As Wagner fans all over the world know by now, the Los Angeles Opera is engaged in an audacious two-year project to stage Achim Freyer's postmodern version of the Ring Cycle. Having attended the first three operas in sequence, Georja Umano and I just sat through Gotterdamerung, the last installment, which shows the destruction of the gods, in five hours and twenty minutes and two intermissions. Read our review for LASplash here: Gotterdamerung Review - A Thrilling End to the Ring.
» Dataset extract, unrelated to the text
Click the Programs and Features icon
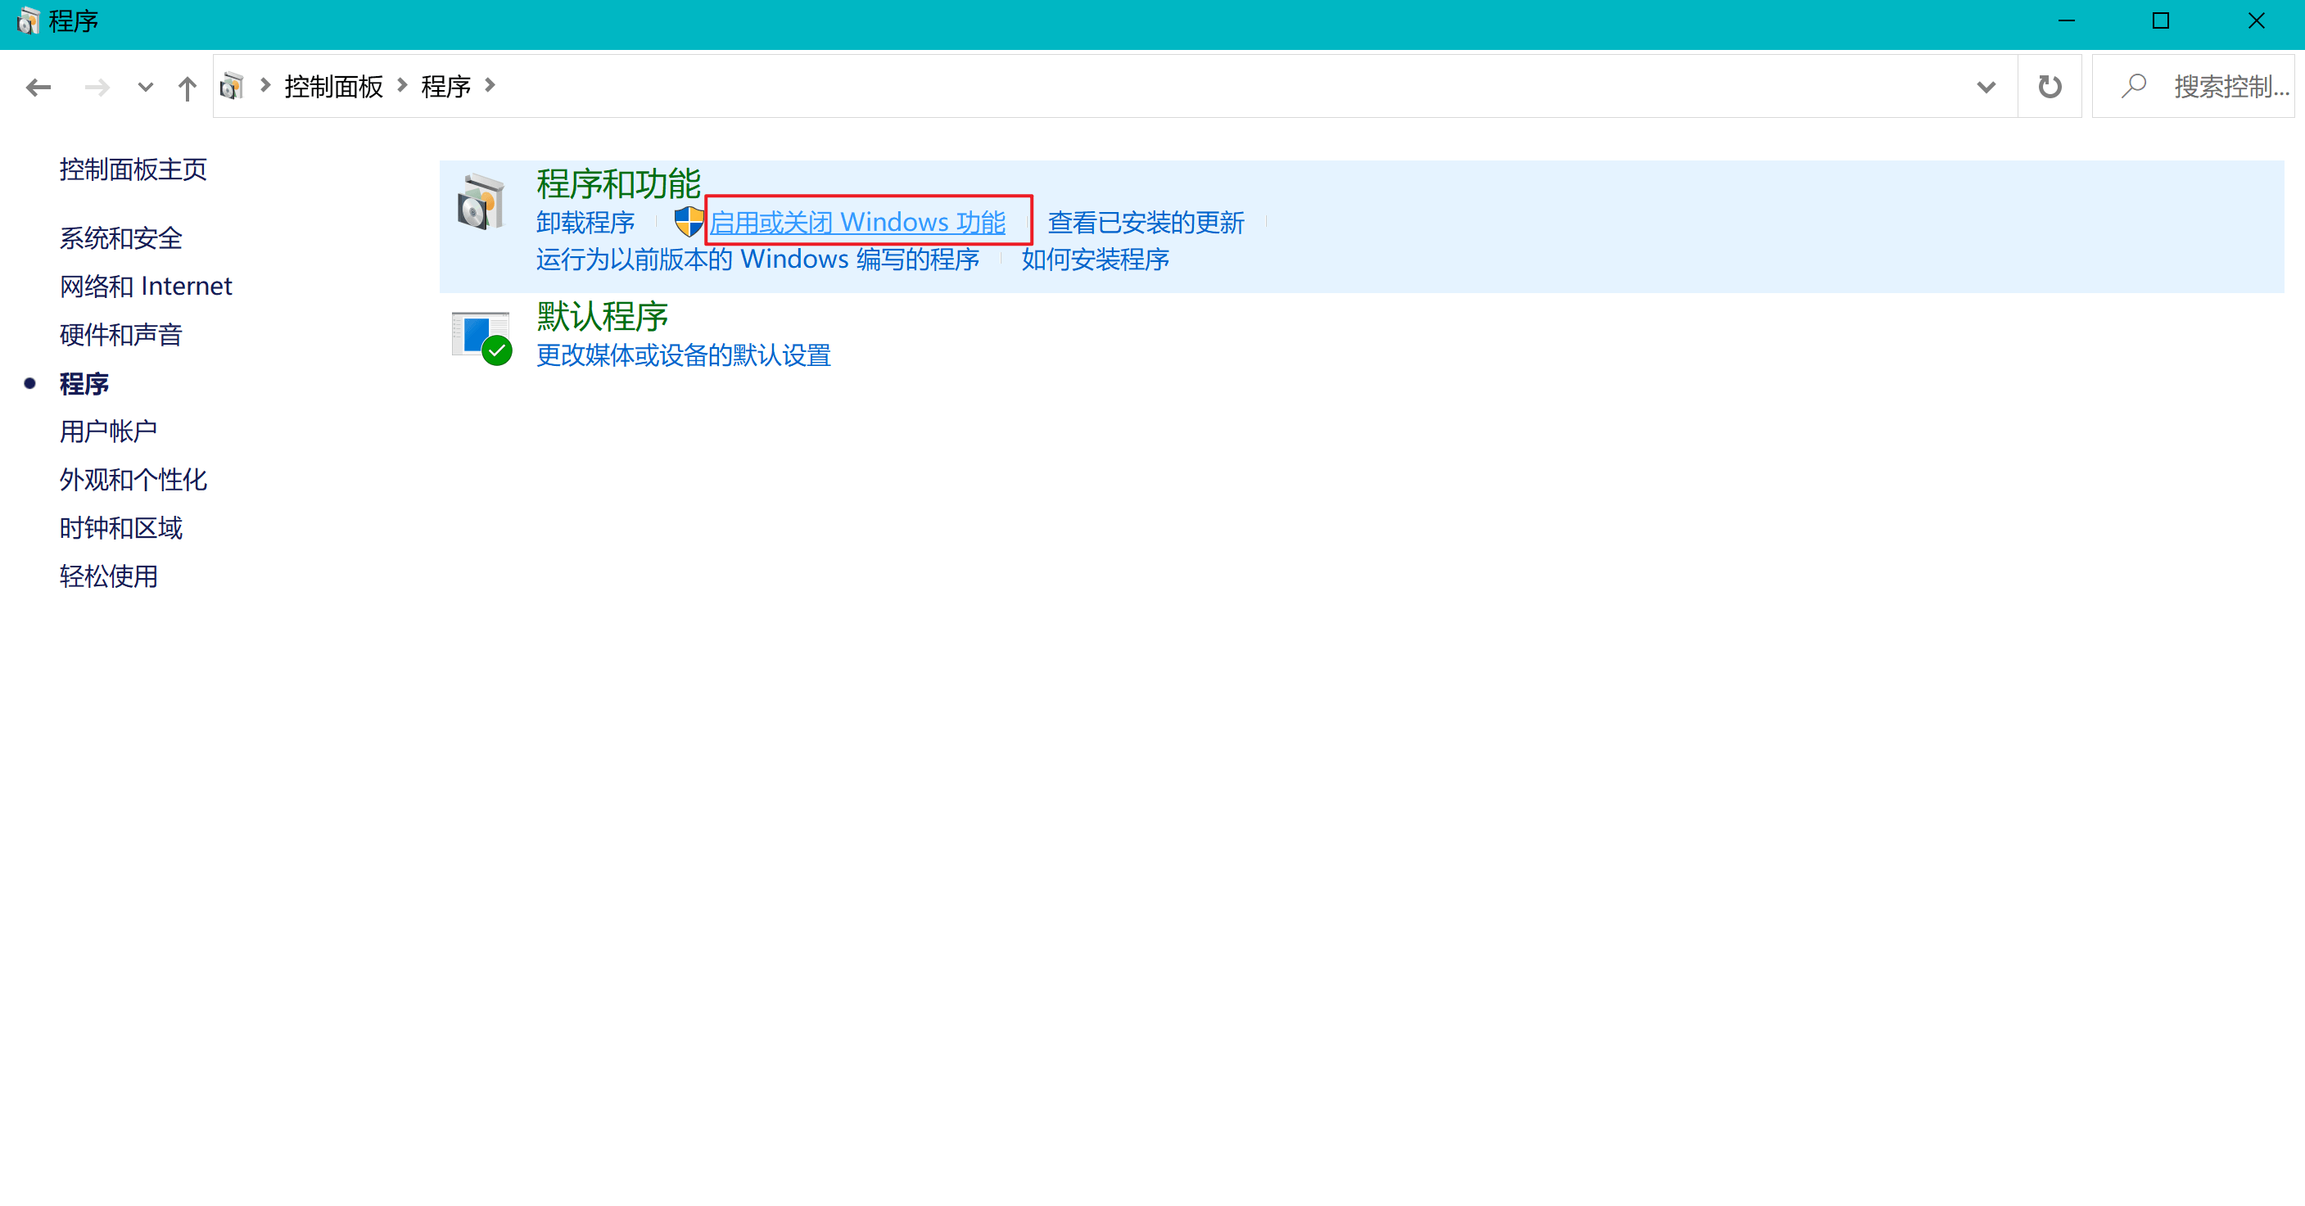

I've commented previously in this blog about Wagner's superhero character Siegfried, a demigod in whom the hope of the world seemed to depend. He is a brash, impetuous fellow, very much the boychik, the putz with more chutzpah than brains. He has it all with goddess-babe Brunnhilde, and he blows it. (Her stereotyped character used to be portrayed onstage as a bellowing cow wearing breastplate and horned Viking helmet. In LA Opera's production, Linda Watson softens her considerably, with no loss of vocal amps.)
But back to Siegfried. Why does the hope of the world run onto his own sword?
I don't know. I'm asking.
(That's not a spoiler. He doesn't literally run onto his sword. You have to invest the five plus hours to find out, or find yourself a used copy of Grove's.)
P.S. Los Angeles Opera will present three more cycles of the Ring, starting in late May and running through the month of June.